Nelson Mandela “the greatest father there ever was”. Photo from Dylan Martinez, Reuters File Photo
The great man’s marathon is finally run. Nelson Mandela (1918 – 2013) has entered the pantheon of 20th century greats. Preceded by Mohandas Karamchand Gandhi and Martin Luther King, Nelson Rolihlahla Mandela now takes his place alongside them in the great beyond.
I concluded High up in the Rolling Hills with the following words:
Eventually, mountains of baggage that had held us back are removed, and progress is achieved. In taking a stand, slavery was nominally abolished, suffrage was established, and basic universal human rights and freedoms fostered. People can find a true voice, child and spousal abuse can be stamped out, apartheid, segregation and racism can be eradicated, people of different religions can live side by side, biodiversity can be conserved, nature can be respected, and, finally even the shameful stain of war can be wiped off the face of the earth. This can likely only be achieved if the reins of our affairs are handed over to nurturing women, before it’s too late. “If we are going to have a future, it has to be a womanly future”, as Vandana Shiva says.
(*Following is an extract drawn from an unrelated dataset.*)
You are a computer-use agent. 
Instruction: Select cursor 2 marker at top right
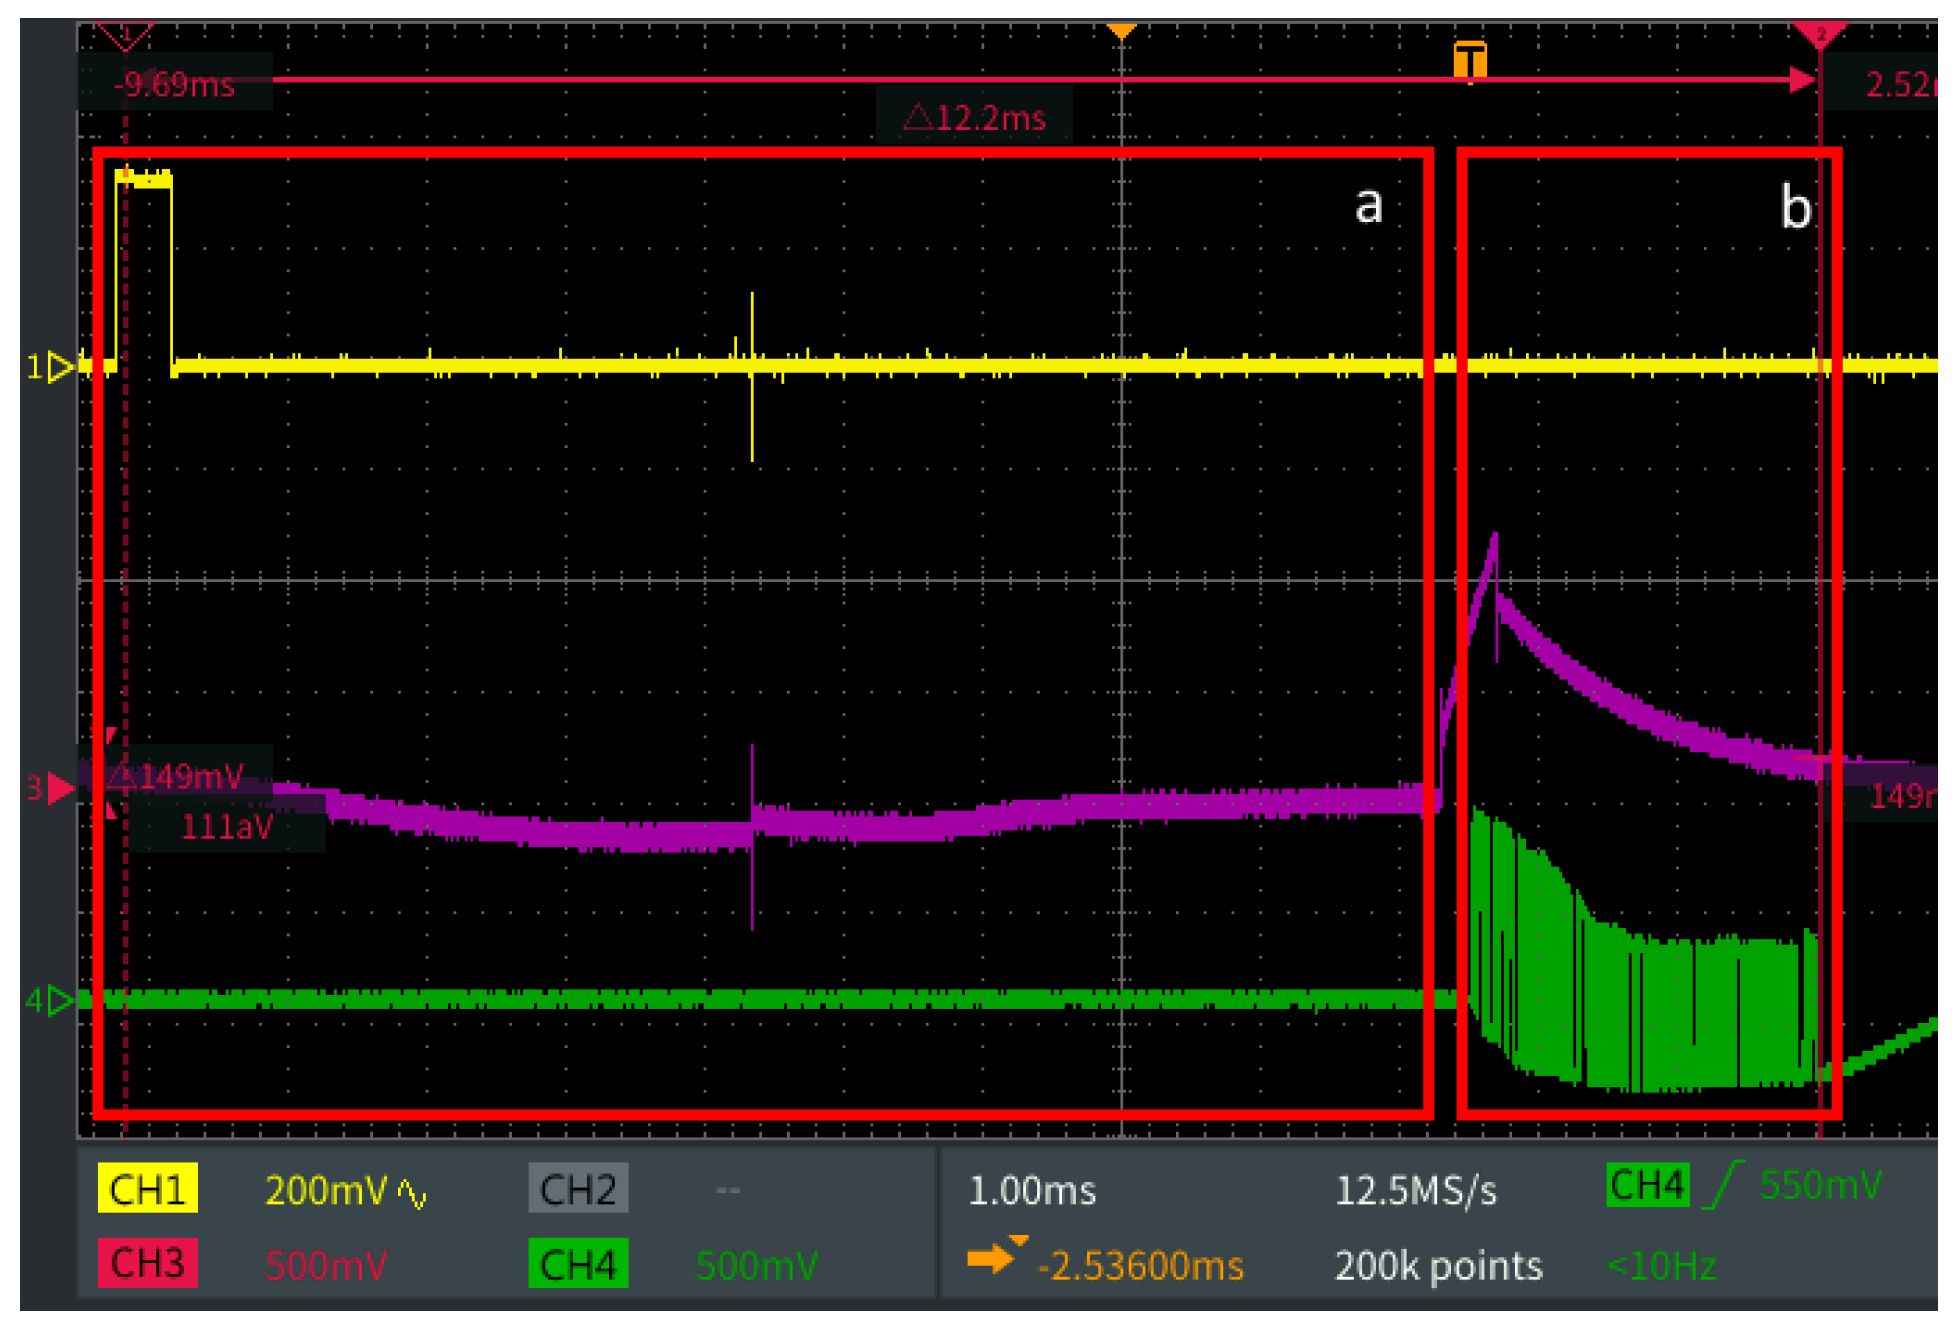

Shining beacons of hope like Mahatma Gandhi, Martin Luther King, Nelson Mandela have been rare among men, true visionaries who dreamed such things and acted fearlessly on their dreams. Where are the enlightened leaders of today?
A human being is part of the whole called by us universe, a part limited in time and space. We experience ourselves, our thoughts and feelings as something separate from the rest. A kind of optical delusion of consciousness. This delusion is a kind of prison for us, restricting us to our personal desires and to affection for a few persons nearest to us. Our task must be to free ourselves from the prison by widening our circle of compassion to embrace all living creatures and the whole of nature in its beauty. The true value of a human being is determined by the measure and the sense in which they have obtained liberation from the self. We shall require a substantially new manner of thinking if humanity is to survive. (Albert Einstein, 1954)
Nelson Mandela’s selfless life is testimony to the fact that progress on many fronts is indeed possible. His countless words and deeds of conciliation did move mountains. He was an exceptional man who restored a level of hope and belief for people in South Africa and around the world. He has set the table for generations to come.